[p2p-research] Building Alliances (history of computer networking)

J. Andrew Rogers reality.miner at gmail.com
Sat Nov 7 04:15:00 CET 2009


On Fri, Nov 6, 2009 at 5:19 PM, Ryan Lanham <rlanham1963 at gmail.com> wrote:
> On Fri, Nov 6, 2009 at 7:47 PM, J. Andrew Rogers <reality.miner at gmail.com>
> wrote:
>> >From my own perspective, their most distinctive trait is that their
>> understanding of technology and its potential is about a decade ahead
>> of the commercial markets, and they fund things based on that
>> perspective.
>>
>
> Based on what?  What measure can be used to say one sort of research is
> "ahead" of another?  Science is either known and applied or it isn't.  There
> must be some common aim for something to be compared.

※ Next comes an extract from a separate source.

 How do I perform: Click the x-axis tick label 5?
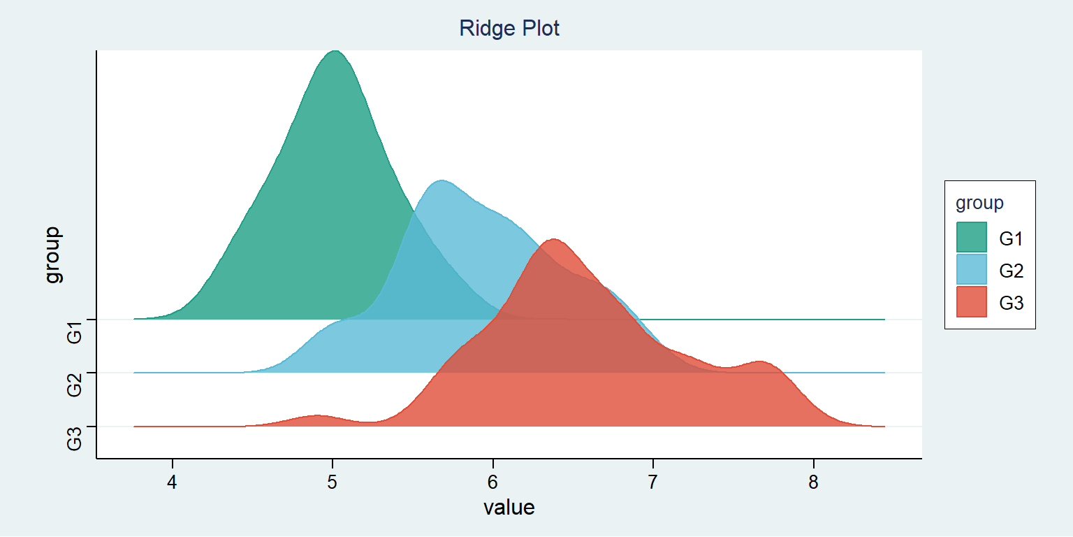click(x=333, y=481)
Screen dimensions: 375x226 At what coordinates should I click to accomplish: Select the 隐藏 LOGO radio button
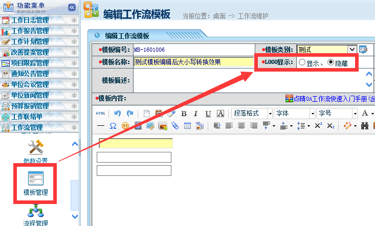pyautogui.click(x=330, y=62)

>From the standpoint of theoretical computer science it is the most
literate audience I ever talk to, bar none. While some academics may
have theoretical expertise in a narrow area, these guys are polymaths.
You usually can't put something new and exotic in front of them that
someone there can't immediately wrap their heads and understand the
long-term ramifications and implications. By contrast, most VCs get a
deer-in-the-headlights look if you start talking about technology that
is anything but vanilla mainstream.

They start working on most long-term interesting theoretical and
implementation design problems long before it is on anyone else's
radar, primarily because they develop the need for a solution long
before anyone else realizes there is a problem.


> Industries and
> universities don't try to build armors that block shaped charges.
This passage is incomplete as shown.